### AVAILABLE DATA ###
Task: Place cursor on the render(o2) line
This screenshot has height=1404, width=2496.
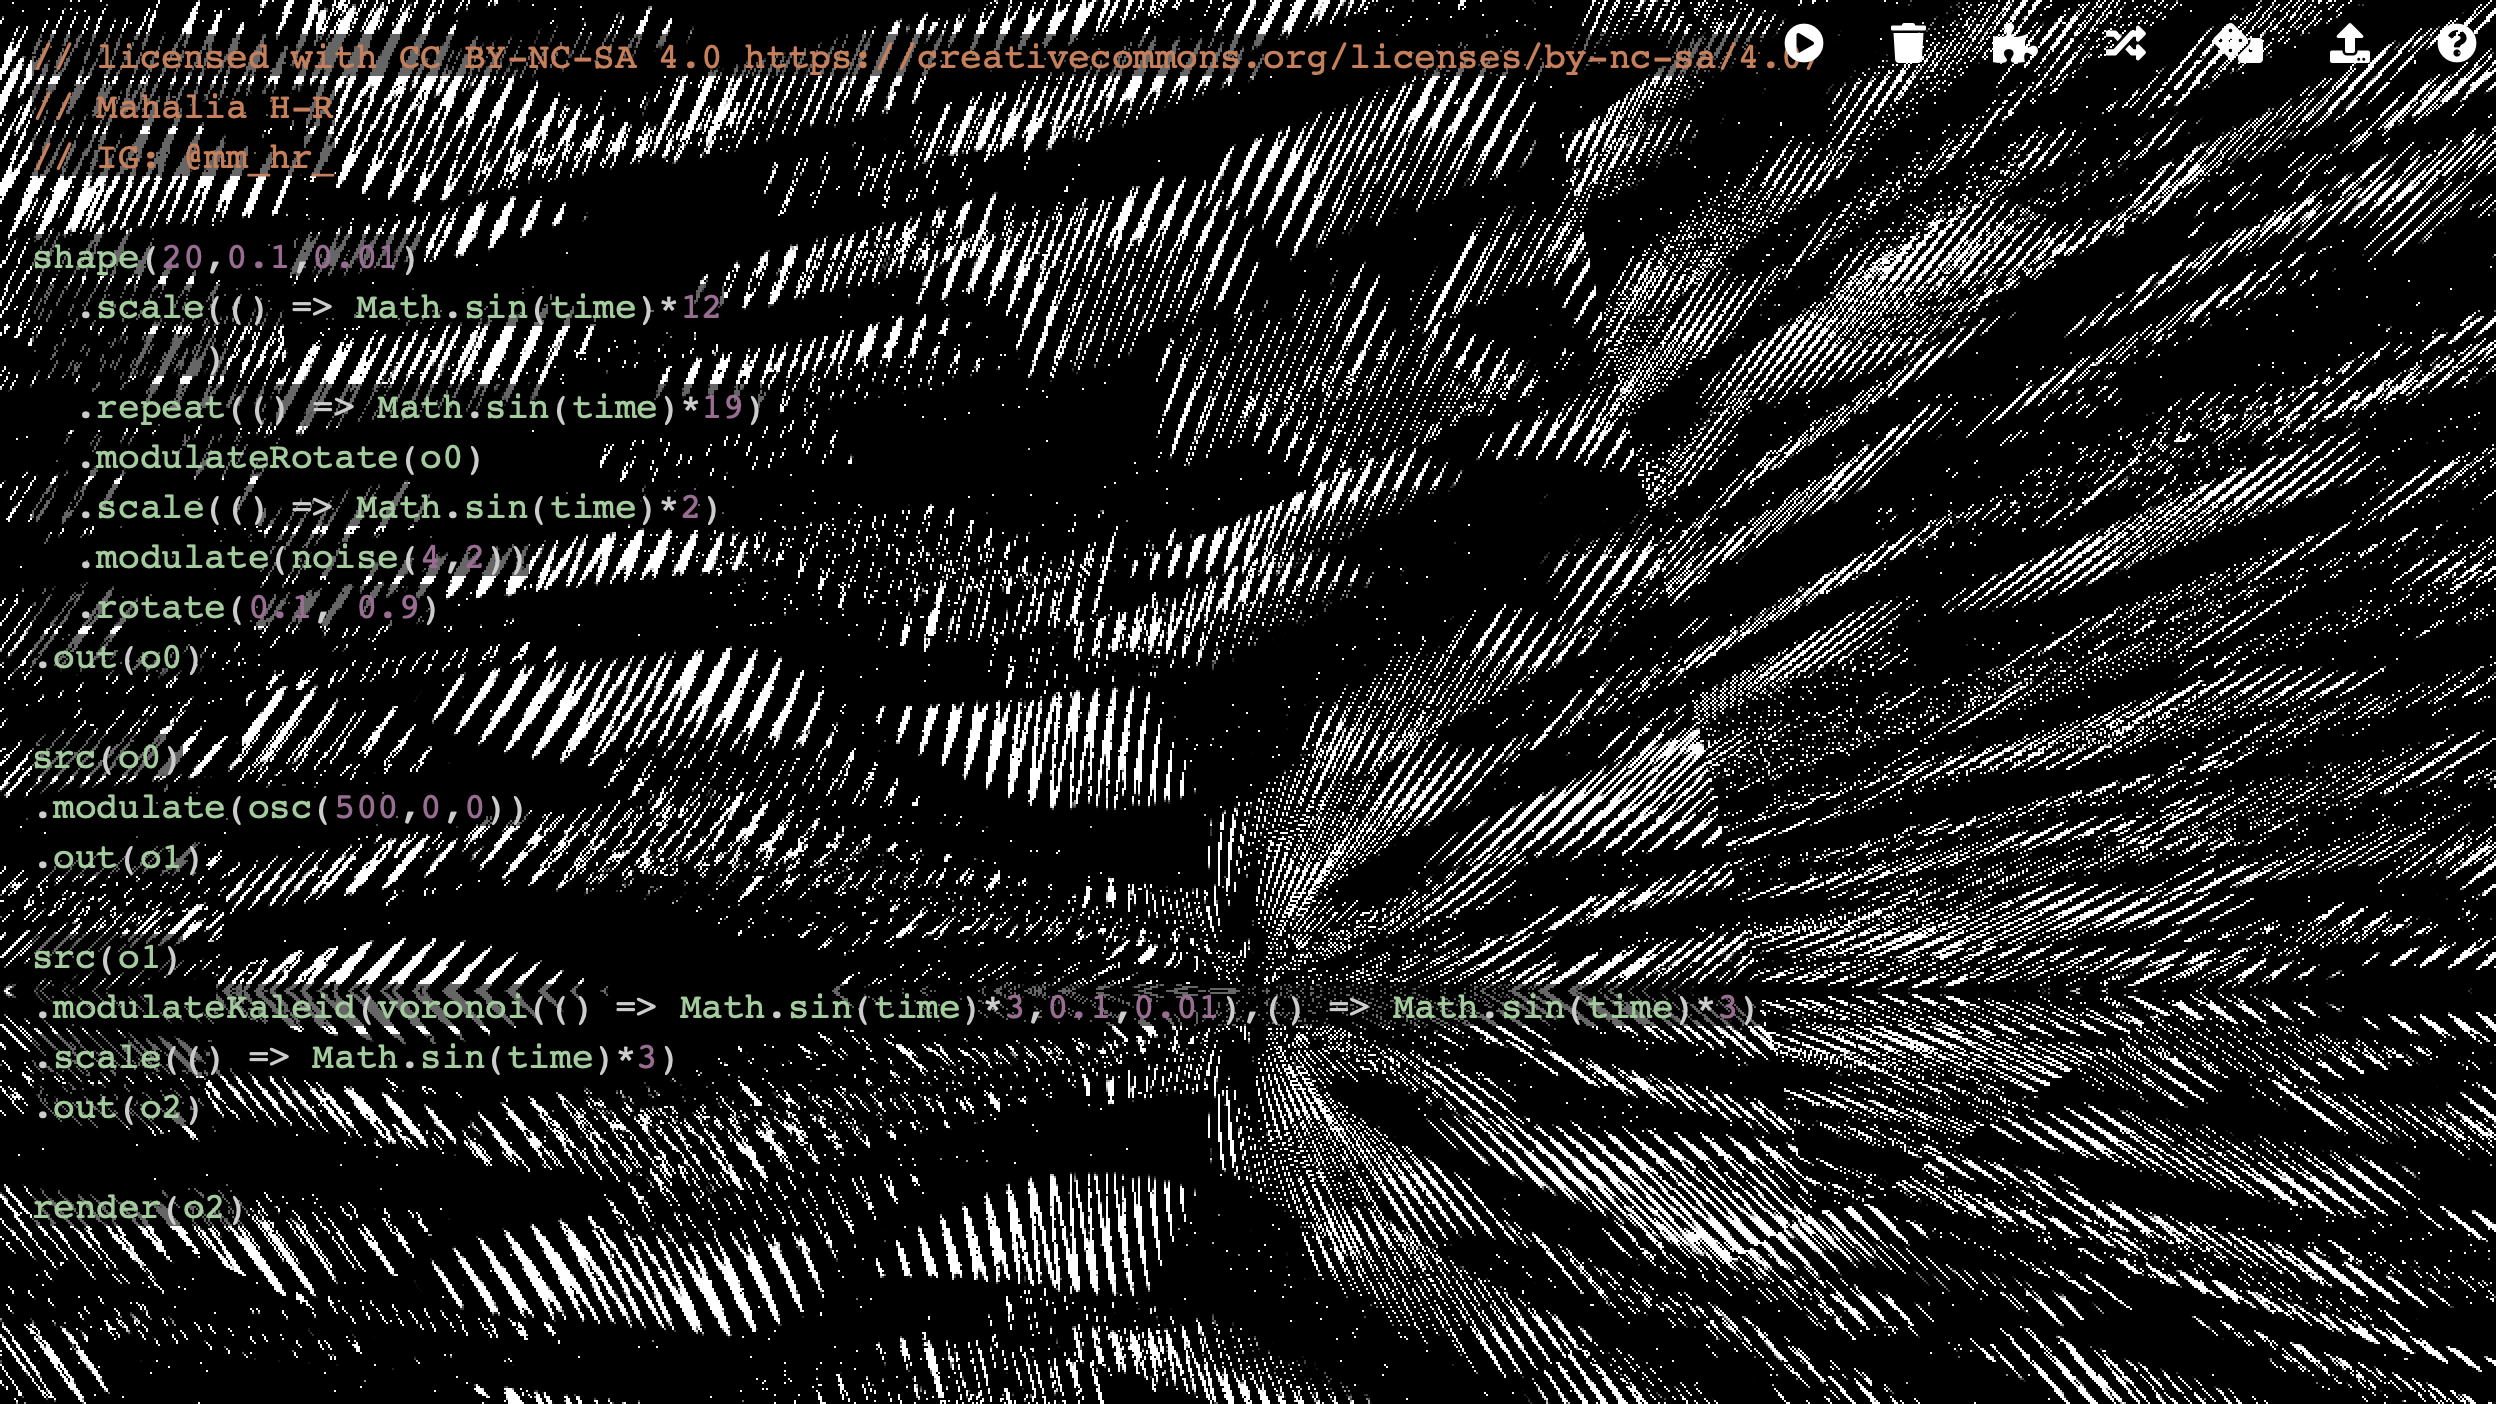Action: [138, 1208]
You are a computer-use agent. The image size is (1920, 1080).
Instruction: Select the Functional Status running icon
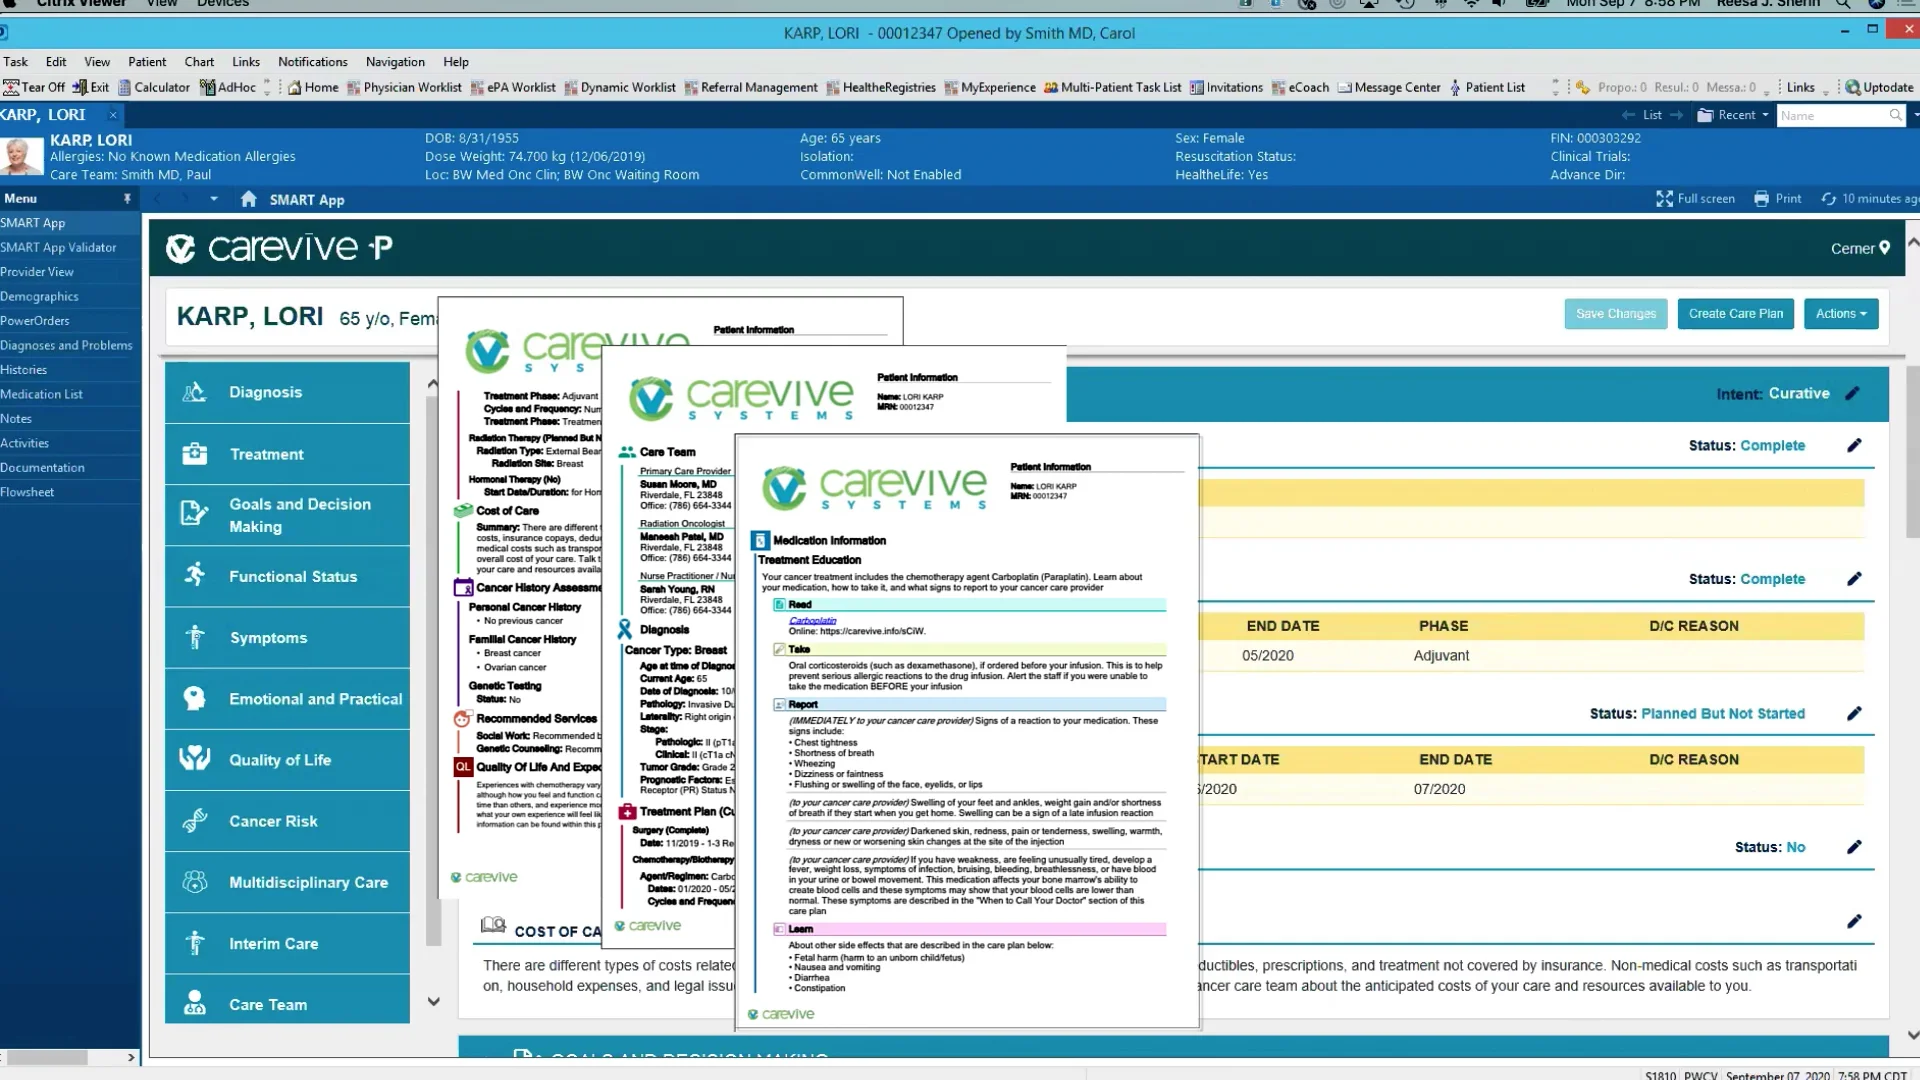click(195, 576)
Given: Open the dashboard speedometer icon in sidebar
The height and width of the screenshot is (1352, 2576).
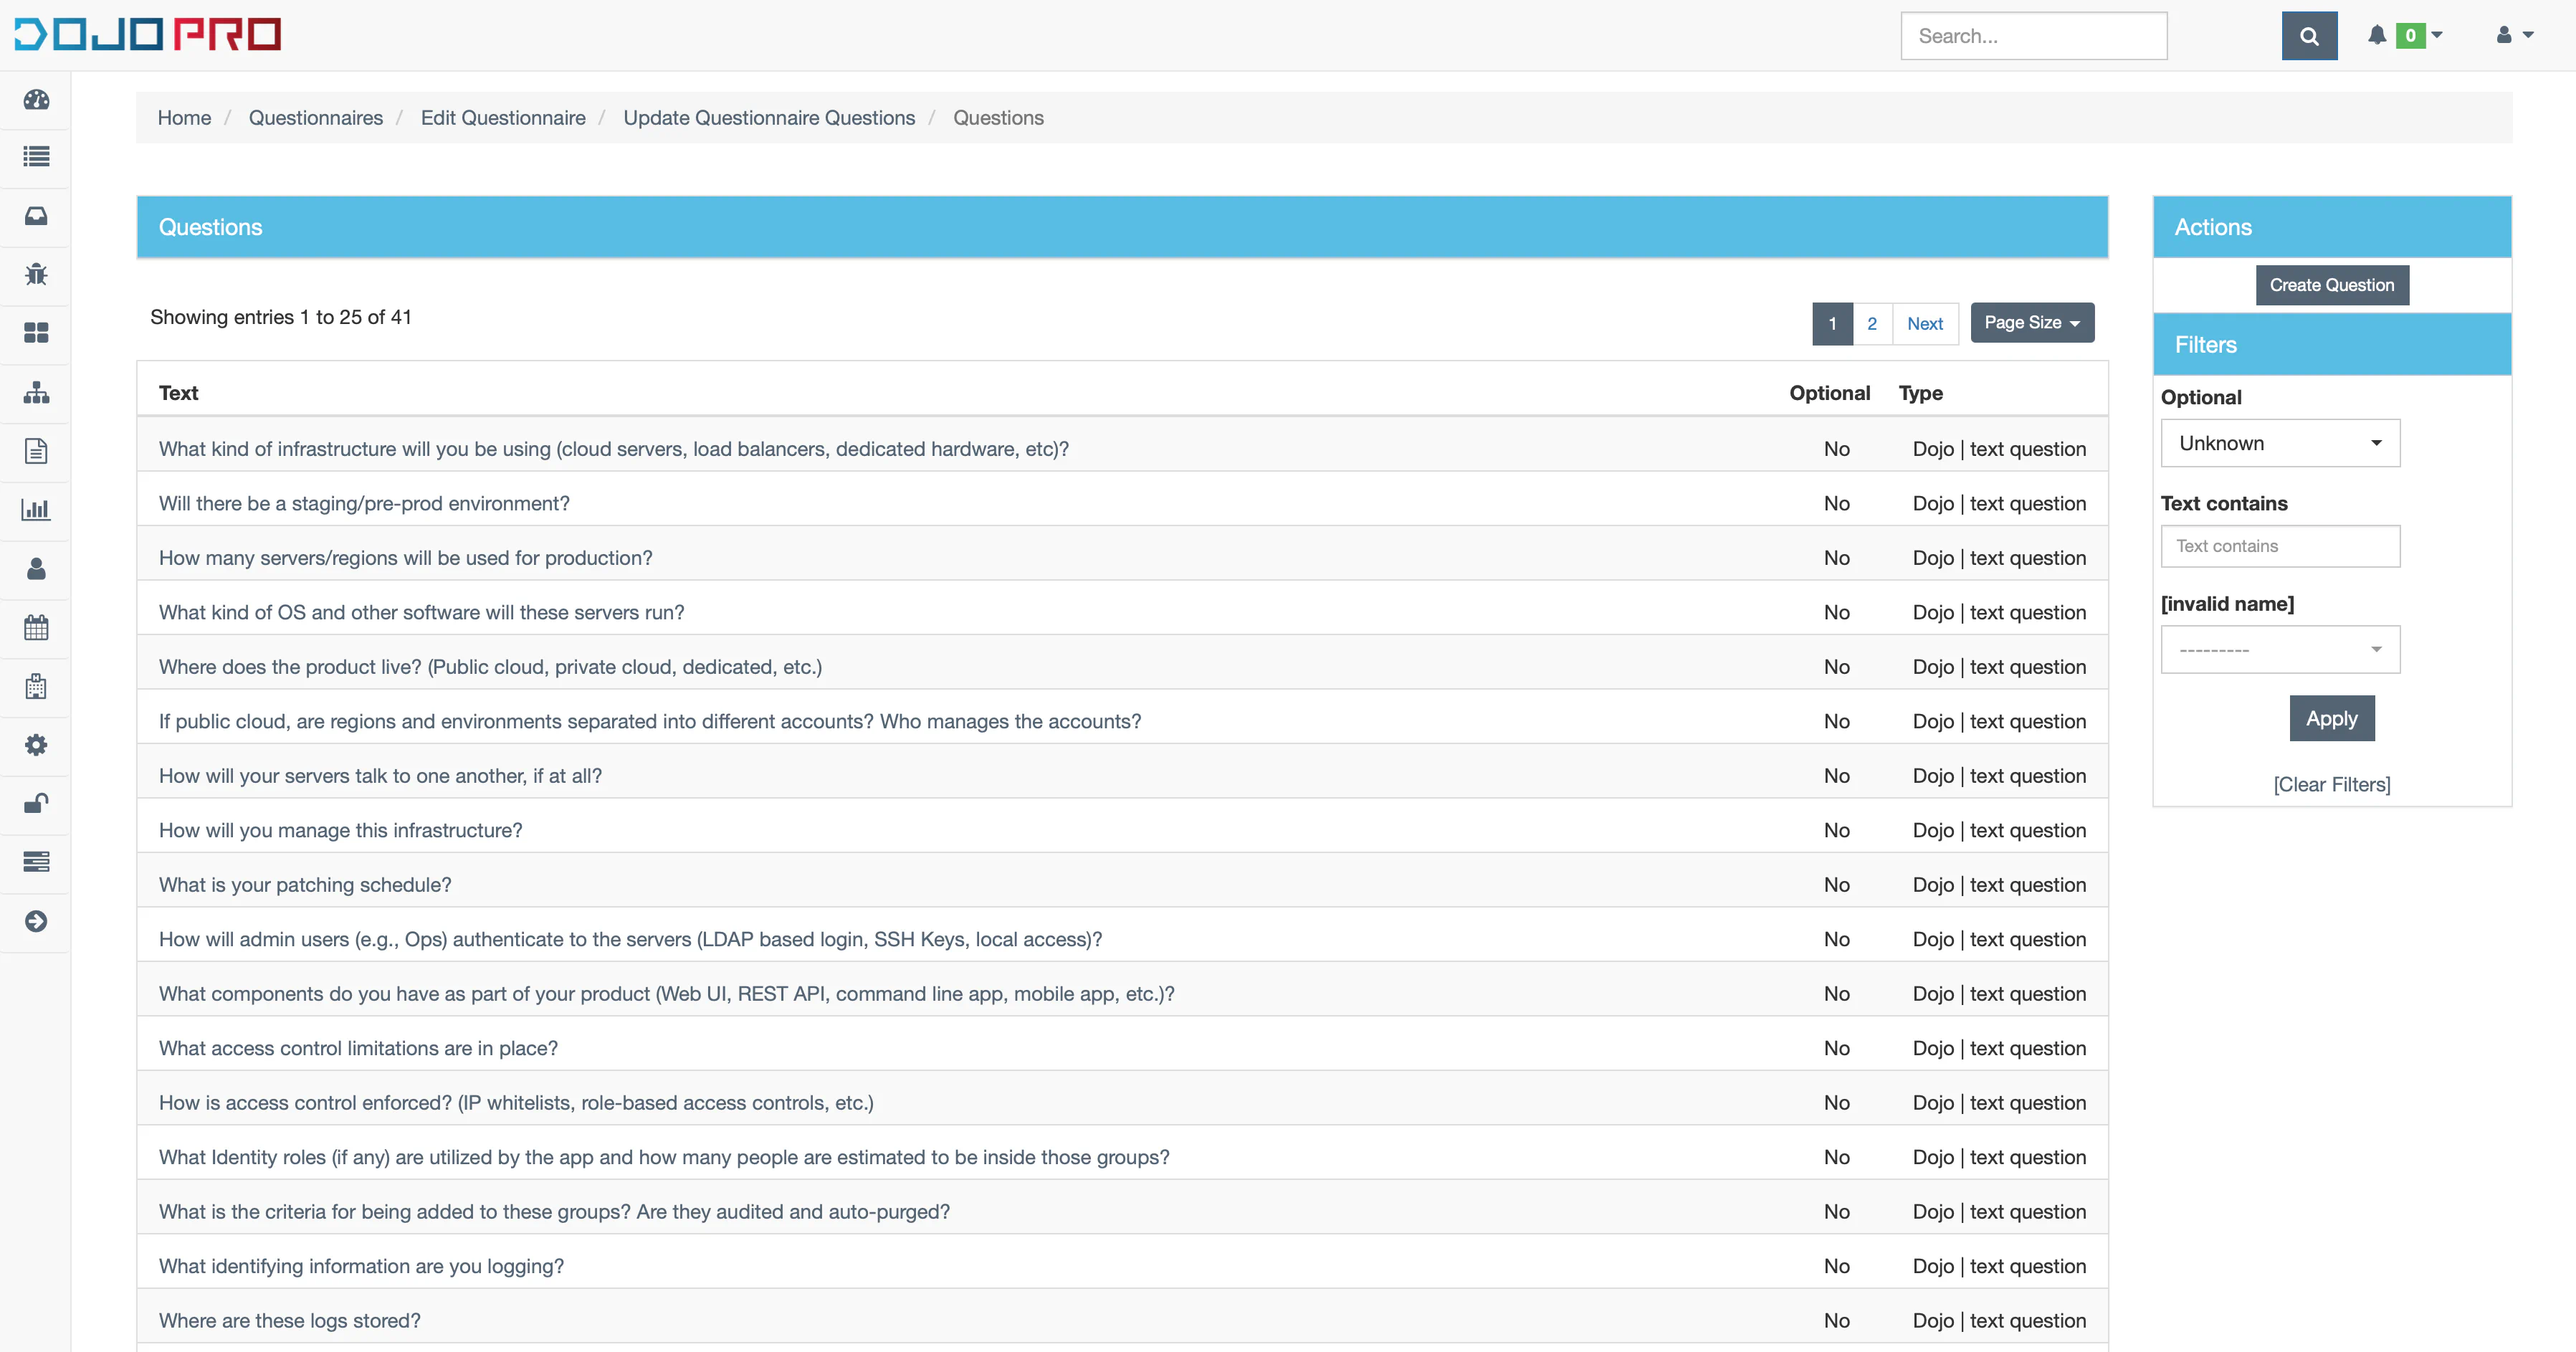Looking at the screenshot, I should coord(36,100).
###
(TASK DETAILS) All entries above, minus the pictures, should be repeated exactly.

(OUTPUT OF THE EXERCISE)
Task: Place cursor on the render(o2) line
This screenshot has height=1404, width=2496.
Action: [138, 1208]
You are a computer-use agent. The image size is (1920, 1080).
Instruction: Select the Functional Status running icon
click(195, 576)
Given: Open the dashboard speedometer icon in sidebar
The height and width of the screenshot is (1352, 2576).
Looking at the screenshot, I should coord(36,100).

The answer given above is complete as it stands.